In a preferred embodiment, the policy network employs human locomotor action samples; the evaluation function is used for evaluating the motion scheme provided by the strategy network; the tree search treats each motion state of the mechanical arm as one node of a tree; and performing multi-step expansion on the motion of the mechanical arm through the strategy network to obtain a plurality of nodes of the tree, evaluating the expanded leaf nodes according to the evaluation function, returning and updating the values of the root nodes from the leaf nodes, and finally selecting the optimal node according to the values of the nodes as a mechanical arm path planning result.
Example 3
Embodiment 3 of the present invention provides a two-arm robot, which comprises two substantially symmetrical mechanical arms, wherein the two-arm robot performs path planning on the operations of the two substantially symmetrical mechanical arms according to the two-arm robot humanoid operation planning method based on deep learning according to any one of embodiment 1 of the present invention.
Claims (6)
1. A double-arm robot humanoid operation planning method based on deep learning comprises the following steps:
step S1, training a strategy network; the strategy network can calculate the probability of the mechanical arm in each state at the next moment according to the current state and the target state of the mechanical arm, and give out various motion schemes;
s2, determining an evaluation function; the evaluation function is used for evaluating the motion scheme provided by the strategy network;
step S3, performing tree search by combining the strategy network and the evaluation function to obtain a result of mechanical arm path planning;
the method is characterized in that the strategy network adopts a human motion action sample;
the evaluation function is used for evaluating whether the mechanical arm collides with the mechanical arm and the surrounding environment in the movement process;
the tree search treats each motion state of the mechanical arm as one node of a tree; and performing multi-step expansion on the motion of the mechanical arm through the strategy network to obtain a plurality of nodes of the tree, evaluating the expanded leaf nodes according to the evaluation function, returning and updating the values of the root nodes from the leaf nodes, and finally selecting the optimal node according to the values of the nodes as a mechanical arm path planning result.

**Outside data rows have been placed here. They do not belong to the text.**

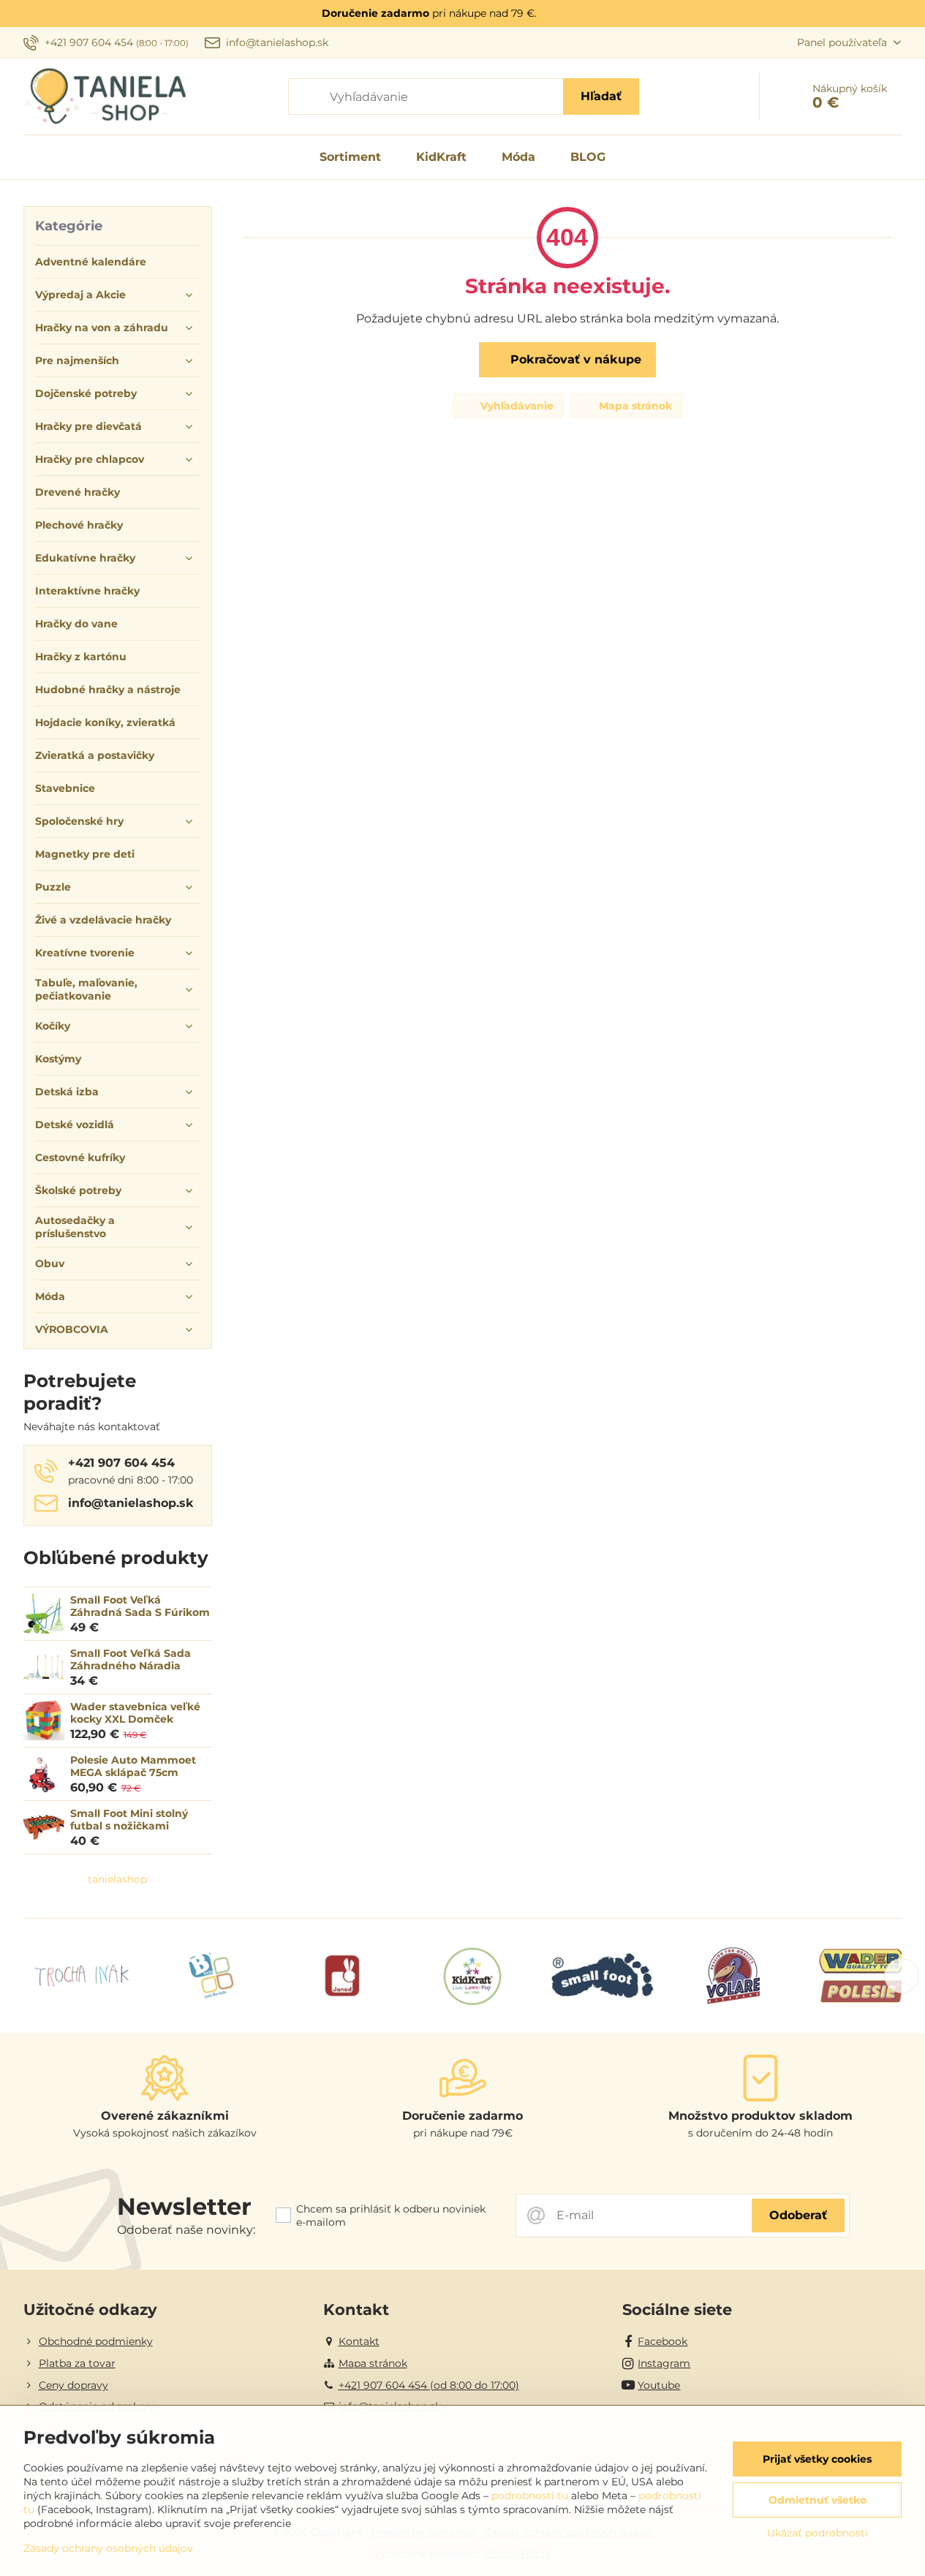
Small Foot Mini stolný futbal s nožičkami (129, 1820)
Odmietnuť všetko (818, 2500)
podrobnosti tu (529, 2495)
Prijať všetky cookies (817, 2459)
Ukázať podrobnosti (817, 2532)
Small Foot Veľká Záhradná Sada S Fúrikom (140, 1606)
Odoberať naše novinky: (186, 2230)
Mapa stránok (634, 405)
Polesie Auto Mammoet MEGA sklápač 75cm (133, 1766)
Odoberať (798, 2215)
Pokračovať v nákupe (574, 359)
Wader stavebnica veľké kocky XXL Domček (135, 1713)
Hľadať (601, 96)
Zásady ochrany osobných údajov (108, 2548)
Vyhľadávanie (515, 405)
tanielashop (117, 1879)
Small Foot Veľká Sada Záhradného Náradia (130, 1660)
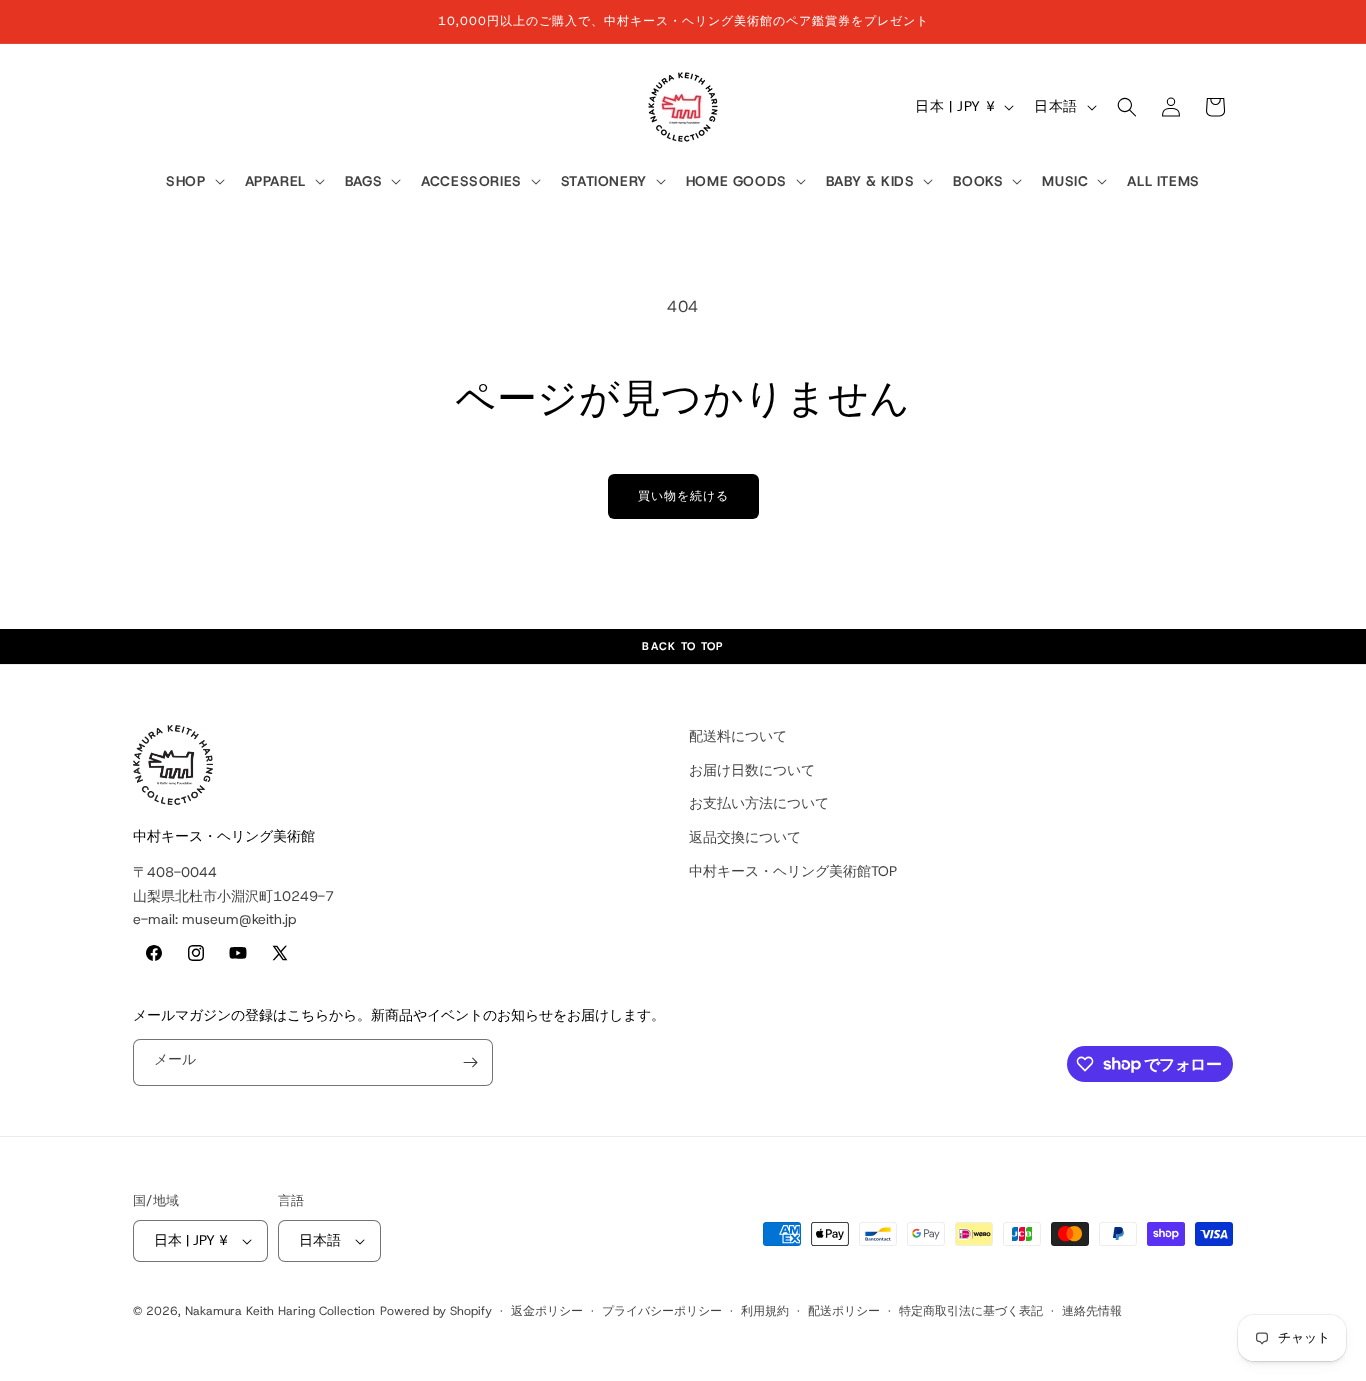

2. The deep learning-based two-arm robot humanoid job planning method of claim 1, wherein the human motion samples are acquired through a motion capture device.
3. The deep learning-based two-arm robot humanoid job planning method of claim 1, wherein the evaluation function is used for evaluating the cost of each state of the mechanical arm from the current state to the next moment.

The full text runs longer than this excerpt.